In patients with liver function disorders, careful monitoring of its function should be carried out, in particular regular determination of serum ALT and AST activity before starting treatment and every week or every two weeks during treatment. If signs of hepatocellular disorders occur, then Rifafor® should be discontinued.

In patients with chronic liver diseases, the therapeutic benefit from treatment with the drug Rifafor® should be weighed against the possible risk. If the need for anti-tuberculosis treatment in such patients is recognized, then the use of the fixed combination of drugs Rifafor® is not recommended, as for ease of selecting doses of each of its active ingredients, their separate use is more appropriate.

Patients without proven chronic liver diseases can receive standard short-course chemotherapy regimens.

Severe and sometimes fatal hepatitis associated with isoniazid may develop even after many months of treatment. The risk of developing hepatitis is related to age. Isoniazid-associated hepatotoxicity (considered to be related to its metabolite diacetylhydrazine) rarely occurs in patients under 20 years of age, but becomes more frequent with increasing age, with the highest frequency in patients after 35 years and affecting up to 3% of patients after 50 years of age.
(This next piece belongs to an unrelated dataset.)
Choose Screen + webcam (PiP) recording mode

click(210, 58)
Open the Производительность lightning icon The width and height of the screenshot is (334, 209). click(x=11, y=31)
Determination of transaminase activity in patients over 35 years of age should be performed before starting and at least once a month during treatment.

Other factors that increase the risk of developing hepatitis are daily alcohol consumption, chronic liver disease, use of intravenous drugs, and genetically determined reduction in acetylating function of the liver.

Patients should be monitored for the occurrence of prodromal symptoms of hepatitis, such as fatigue, weakness, malaise, anorexia, nausea and vomiting. If these symptoms occur or signs of liver damage are detected, treatment should be stopped immediately. Continued use of the drug Rifafor® in such patients may lead to more severe forms of liver damage.

Alcohol

During treatment with Rifafor®, alcohol consumption must be avoided. Regular neurological examination and special treatment are required for patients who abuse alcohol.

“Rapid” and “slow” acetylators (due to the presence of isoniazid in the composition)

In cases of known acetylation phenotypes, patients with very rapid or very slow acetylating capacity should receive these four components separately to facilitate isoniazid dose adjustment.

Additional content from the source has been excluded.